Given request: Return every line of the items below word for word, leaving out the pictures.

## start Records supplied

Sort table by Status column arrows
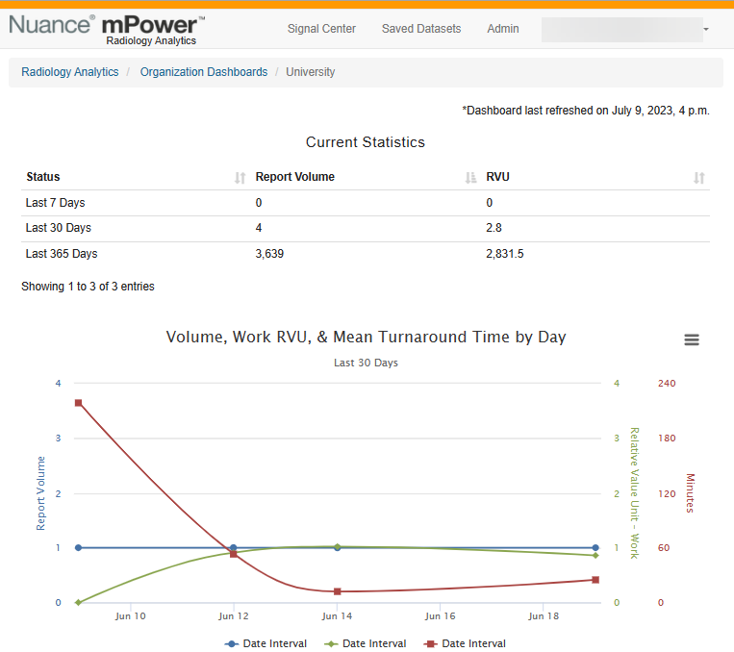This screenshot has width=734, height=652. pos(240,178)
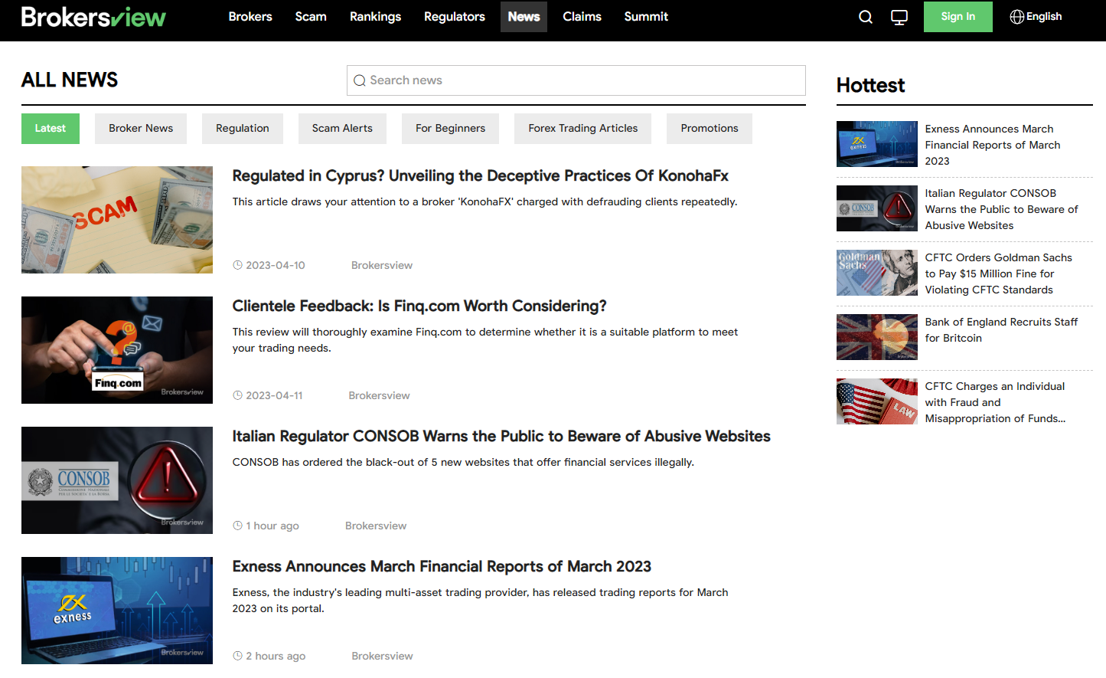Select the Latest filter
Image resolution: width=1106 pixels, height=678 pixels.
(51, 128)
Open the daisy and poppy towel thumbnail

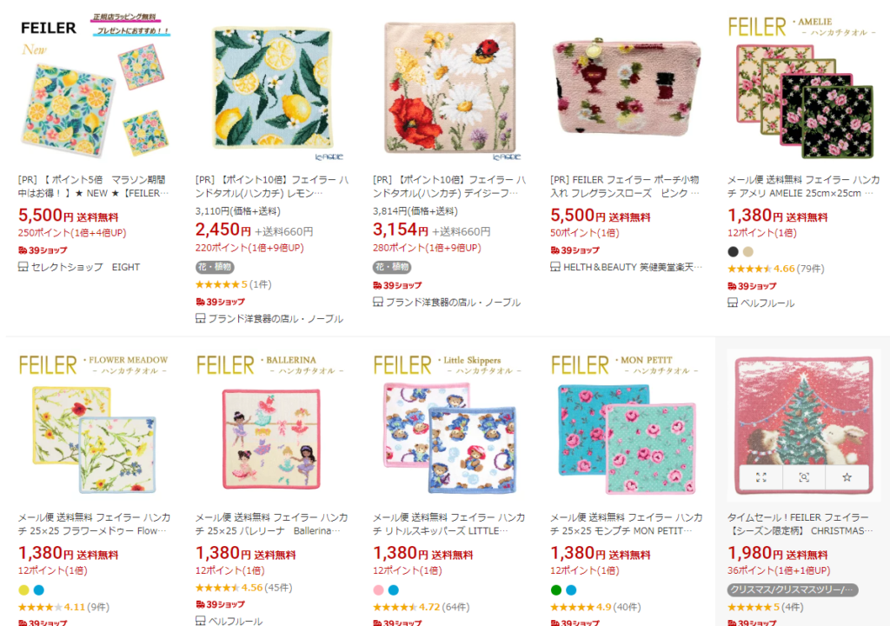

## end Records supplied

Task output:
Sort table by Status column arrows
This screenshot has width=734, height=652. pos(240,178)
Select the Latest filter
Image resolution: width=1106 pixels, height=678 pixels.
(51, 128)
Open the daisy and poppy towel thumbnail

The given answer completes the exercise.